*** Begin section ***

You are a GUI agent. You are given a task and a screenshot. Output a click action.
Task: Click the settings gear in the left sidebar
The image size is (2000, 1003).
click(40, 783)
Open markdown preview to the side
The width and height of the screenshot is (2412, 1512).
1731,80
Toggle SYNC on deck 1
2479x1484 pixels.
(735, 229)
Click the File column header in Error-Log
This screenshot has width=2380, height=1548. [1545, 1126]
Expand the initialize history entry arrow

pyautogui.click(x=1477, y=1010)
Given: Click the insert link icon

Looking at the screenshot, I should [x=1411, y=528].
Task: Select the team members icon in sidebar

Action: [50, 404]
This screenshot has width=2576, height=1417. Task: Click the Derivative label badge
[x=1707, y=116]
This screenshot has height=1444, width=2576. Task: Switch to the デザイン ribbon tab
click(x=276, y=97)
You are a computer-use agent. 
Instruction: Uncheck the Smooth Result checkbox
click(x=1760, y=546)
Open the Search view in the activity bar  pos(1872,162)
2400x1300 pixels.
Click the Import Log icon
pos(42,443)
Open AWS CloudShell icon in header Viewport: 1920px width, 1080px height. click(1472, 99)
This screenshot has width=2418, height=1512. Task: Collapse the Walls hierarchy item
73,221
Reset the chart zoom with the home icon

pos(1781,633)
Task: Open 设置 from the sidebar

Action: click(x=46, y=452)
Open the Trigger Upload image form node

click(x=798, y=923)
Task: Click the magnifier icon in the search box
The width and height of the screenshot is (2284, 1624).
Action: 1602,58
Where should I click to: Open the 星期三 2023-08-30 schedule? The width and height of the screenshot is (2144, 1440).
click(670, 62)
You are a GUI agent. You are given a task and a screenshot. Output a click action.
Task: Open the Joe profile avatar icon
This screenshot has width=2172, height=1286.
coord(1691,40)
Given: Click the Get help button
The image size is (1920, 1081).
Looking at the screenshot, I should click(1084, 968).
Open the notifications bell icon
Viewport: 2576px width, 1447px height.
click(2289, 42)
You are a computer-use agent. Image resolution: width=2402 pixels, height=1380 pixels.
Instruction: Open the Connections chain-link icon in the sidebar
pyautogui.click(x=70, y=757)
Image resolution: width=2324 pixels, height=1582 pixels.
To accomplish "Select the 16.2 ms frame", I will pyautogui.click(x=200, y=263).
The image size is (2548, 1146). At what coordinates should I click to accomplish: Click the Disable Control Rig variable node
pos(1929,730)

*** End section ***

### [TASK ITEM]
Wherever the word "resolution" appears in the listing above, copy the whole line.

### [RESULT BELOW]
You are a computer-use agent. Image resolution: width=2402 pixels, height=1380 pixels.
Image resolution: width=2324 pixels, height=1582 pixels.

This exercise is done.